:: Ejercicio escrito 1 ::
Según el documento fuente, ¿qué tipo de crisis se vive de forma generalizada en occidente?
:: Ejercicio escrito 2 ::
Copia del documento fuente, sin cambiar nada, el trozo que arranca en las palabras "Es consecuencia de" y termina después de "libertad y conocimiento.".
---- Documento fuente
Costa Rica iniciará su campaña electoral; los distintos grupos políticos se presentarán como los garantes de la ética, la anticorrupción y la solución a los problemas nacionales; palabrería de siempre, sin contenido. Sin embargo, seamos conscientes de que la causa del problema costarricense es más profunda.
Como no somos una sociedad aislada, lo que vivimos es una crisis —generalizada en occidente— de sentido moral, de hundimiento ético que ha infiltrado la educación, la política, los medios y las relaciones cotidianas, crisis a la cual los partidos políticos por sí mismos, no pueden hacerle frente y resolverlos.
Es consecuencia de la anulación de las condiciones culturales que en el pasado hicieron posible la práctica de la virtud. Aquella que fue pensada y practicada por siglos: la virtud como excelencia moral; como hábito que nos perfecciona como seres humanos; como esa disposición constante del alma para las acciones conformes a la ley moral, oponiéndose al vicio y con gran importancia para la vida ética; en fin, como disposición firme a hacer el bien con libertad y conocimiento.
--------
---- Material proporcionado
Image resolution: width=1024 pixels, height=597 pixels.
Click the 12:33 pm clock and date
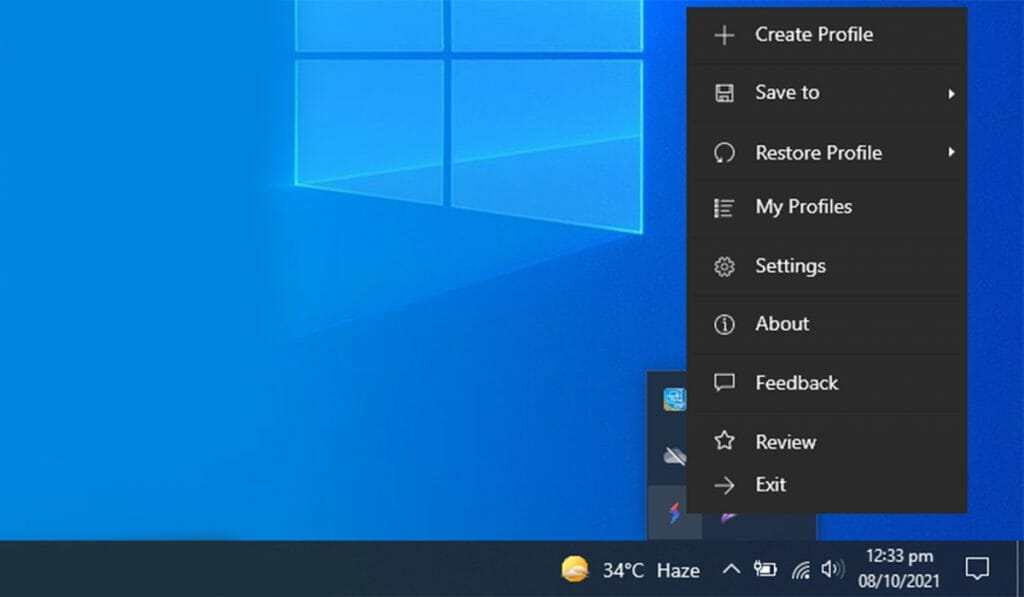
--------
:: Respuesta escrita 1 ::
Una crisis de sentido moral, de hundimiento ético.

:: Respuesta escrita 2 ::
Es consecuencia de la anulación de las condiciones culturales que en el pasado hicieron posible la práctica de la virtud. Aquella que fue pensada y practicada por siglos: la virtud como excelencia moral; como hábito que nos perfecciona como seres humanos; como esa disposición constante del alma para las acciones conformes a la ley moral, oponiéndose al vicio y con gran importancia para la vida ética; en fin, como disposición firme a hacer el bien con libertad y conocimiento.